Loss, betrayal, and vengeance are the primary themes of the movie. However, the most interesting aspect for me is the theme of art resonating with emotional reality of its consumers. In a brief flashback, Susan criticizes Edward’s story for being so much about himself. Edward’s novel written nearly two decades after his separation with Susan is also about him. Edward just takes all the emotional violence that was inflicted upon him and passes it onto fictional character, employing a much hard-hitting set-up. Edward has also lost his wife and daughter to an intruder. Of course, it’s nothing compared to the brutal loss of ‘fictional’ Tony. Through the revenge fantasy in the novel, Edward is not only exorcising his own emotional pain, but also criticizing himself for allowing the rift to happen. Tony shouting at Andes for not ‘protecting’ his family and Ray calling Tony ‘weak’ are exaggerated manifestations of what Edward felt after the breakup with Susan.

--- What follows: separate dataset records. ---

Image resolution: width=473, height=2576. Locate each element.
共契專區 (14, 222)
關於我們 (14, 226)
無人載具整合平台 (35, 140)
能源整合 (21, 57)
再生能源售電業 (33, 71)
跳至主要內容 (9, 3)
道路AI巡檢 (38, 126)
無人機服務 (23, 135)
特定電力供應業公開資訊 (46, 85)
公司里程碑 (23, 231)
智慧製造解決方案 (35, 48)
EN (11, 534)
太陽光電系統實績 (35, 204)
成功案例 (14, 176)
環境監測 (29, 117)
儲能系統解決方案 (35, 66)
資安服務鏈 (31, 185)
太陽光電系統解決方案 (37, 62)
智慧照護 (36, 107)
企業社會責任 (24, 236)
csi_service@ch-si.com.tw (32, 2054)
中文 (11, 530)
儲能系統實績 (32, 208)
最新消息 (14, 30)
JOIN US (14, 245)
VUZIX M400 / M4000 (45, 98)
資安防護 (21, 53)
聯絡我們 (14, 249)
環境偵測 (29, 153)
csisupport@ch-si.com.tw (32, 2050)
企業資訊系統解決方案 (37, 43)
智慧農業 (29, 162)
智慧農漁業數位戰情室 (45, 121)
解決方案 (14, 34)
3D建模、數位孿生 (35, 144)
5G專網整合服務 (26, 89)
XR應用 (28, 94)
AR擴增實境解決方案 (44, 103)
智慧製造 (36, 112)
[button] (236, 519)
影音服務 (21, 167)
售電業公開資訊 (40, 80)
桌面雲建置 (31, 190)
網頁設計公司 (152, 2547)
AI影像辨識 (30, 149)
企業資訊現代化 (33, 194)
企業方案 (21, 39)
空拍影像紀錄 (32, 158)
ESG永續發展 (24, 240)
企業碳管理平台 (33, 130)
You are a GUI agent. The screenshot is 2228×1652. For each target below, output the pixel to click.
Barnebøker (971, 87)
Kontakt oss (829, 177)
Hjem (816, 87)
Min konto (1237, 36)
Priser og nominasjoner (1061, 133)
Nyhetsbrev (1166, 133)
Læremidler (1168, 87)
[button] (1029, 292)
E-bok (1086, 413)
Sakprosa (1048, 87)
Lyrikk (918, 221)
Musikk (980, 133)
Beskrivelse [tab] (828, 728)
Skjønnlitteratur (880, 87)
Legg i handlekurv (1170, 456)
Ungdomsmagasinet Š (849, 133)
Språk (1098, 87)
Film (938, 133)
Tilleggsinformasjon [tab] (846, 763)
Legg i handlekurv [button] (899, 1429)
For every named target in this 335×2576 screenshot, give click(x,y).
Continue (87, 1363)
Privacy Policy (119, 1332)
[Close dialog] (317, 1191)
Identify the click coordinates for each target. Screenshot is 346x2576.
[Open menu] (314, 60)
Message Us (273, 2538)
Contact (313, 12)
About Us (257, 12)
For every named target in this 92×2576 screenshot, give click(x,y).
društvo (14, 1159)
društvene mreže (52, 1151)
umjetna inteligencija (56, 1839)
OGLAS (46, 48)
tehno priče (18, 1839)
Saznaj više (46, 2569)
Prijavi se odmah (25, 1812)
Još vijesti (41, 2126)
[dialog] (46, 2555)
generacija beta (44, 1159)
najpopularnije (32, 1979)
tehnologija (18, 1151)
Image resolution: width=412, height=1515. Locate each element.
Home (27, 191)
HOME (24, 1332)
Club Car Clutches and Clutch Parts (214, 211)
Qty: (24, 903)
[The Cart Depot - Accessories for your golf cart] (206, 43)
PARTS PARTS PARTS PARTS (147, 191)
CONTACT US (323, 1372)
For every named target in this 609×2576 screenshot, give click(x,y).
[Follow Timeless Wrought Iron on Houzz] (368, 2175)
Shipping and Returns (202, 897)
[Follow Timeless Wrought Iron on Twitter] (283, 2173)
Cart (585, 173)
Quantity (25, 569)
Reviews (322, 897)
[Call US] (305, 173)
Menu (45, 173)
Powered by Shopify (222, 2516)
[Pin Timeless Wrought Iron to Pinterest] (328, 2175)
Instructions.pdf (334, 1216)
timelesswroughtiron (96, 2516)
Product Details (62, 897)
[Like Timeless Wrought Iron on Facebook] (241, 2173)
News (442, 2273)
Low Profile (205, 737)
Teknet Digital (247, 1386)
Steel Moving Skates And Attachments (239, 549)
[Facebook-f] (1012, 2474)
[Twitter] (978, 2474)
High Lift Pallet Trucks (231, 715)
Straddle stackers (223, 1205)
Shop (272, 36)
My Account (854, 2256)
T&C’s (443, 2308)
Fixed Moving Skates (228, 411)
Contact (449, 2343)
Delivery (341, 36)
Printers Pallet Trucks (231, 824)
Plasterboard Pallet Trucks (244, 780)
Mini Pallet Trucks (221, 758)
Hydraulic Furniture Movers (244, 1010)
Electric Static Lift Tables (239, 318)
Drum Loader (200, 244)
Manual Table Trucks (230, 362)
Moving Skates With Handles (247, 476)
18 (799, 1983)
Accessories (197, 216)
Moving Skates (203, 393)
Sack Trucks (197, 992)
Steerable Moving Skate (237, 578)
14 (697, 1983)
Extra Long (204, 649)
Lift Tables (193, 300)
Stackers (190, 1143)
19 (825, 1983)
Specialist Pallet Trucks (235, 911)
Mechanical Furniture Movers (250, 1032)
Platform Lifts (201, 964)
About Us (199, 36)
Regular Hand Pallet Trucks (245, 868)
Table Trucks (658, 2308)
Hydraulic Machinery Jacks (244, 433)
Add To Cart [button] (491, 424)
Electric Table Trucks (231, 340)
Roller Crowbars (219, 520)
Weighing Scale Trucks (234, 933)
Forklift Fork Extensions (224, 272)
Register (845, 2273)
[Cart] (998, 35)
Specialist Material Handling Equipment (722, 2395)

While Tony’s revenge plan is slightly sloppy and totally self-destructive, Edward’s plan is so calculative and emotionally cathartic (it looks like that). The bloody corpse of Ray may be a much-preferred, cathartic sight than the image of lonely Susan sipping her cocktail in the classy restaurant. But Edward is the one who serves his 'revenge' cold to Susan. The revenge in the ‘real’ world may not seem much in terms of dynamic visuals as the vengeful action in the ‘fiction’. Nevertheless, it’s the only kind Edward could achieve. Through the devastating tale of Tony, he has kind of won her back (Susan leaving her wedding ring is some kind of sign, isn’t it?). For Susan, the novel feels real and truthful than the empty life. By making her sit alone in the emptying restaurant, Edward makes her to confront the deepening void. For some, this rejection may seem to be a trivial matter, but for Susan the unoccupied chair in front of her is materialization of the existential emptiness. The brunt of emotional violence lies deep beneath the exterior surface that’s sipping expensive cocktails. 


Tom Ford’s Nocturnal Animals (117 minutes) is an artfully composed, devilishly clever tale of loss and revenge. It’s nesting doll narrative and awesome ensemble cast demonstrates how violence slashes more than skin deep.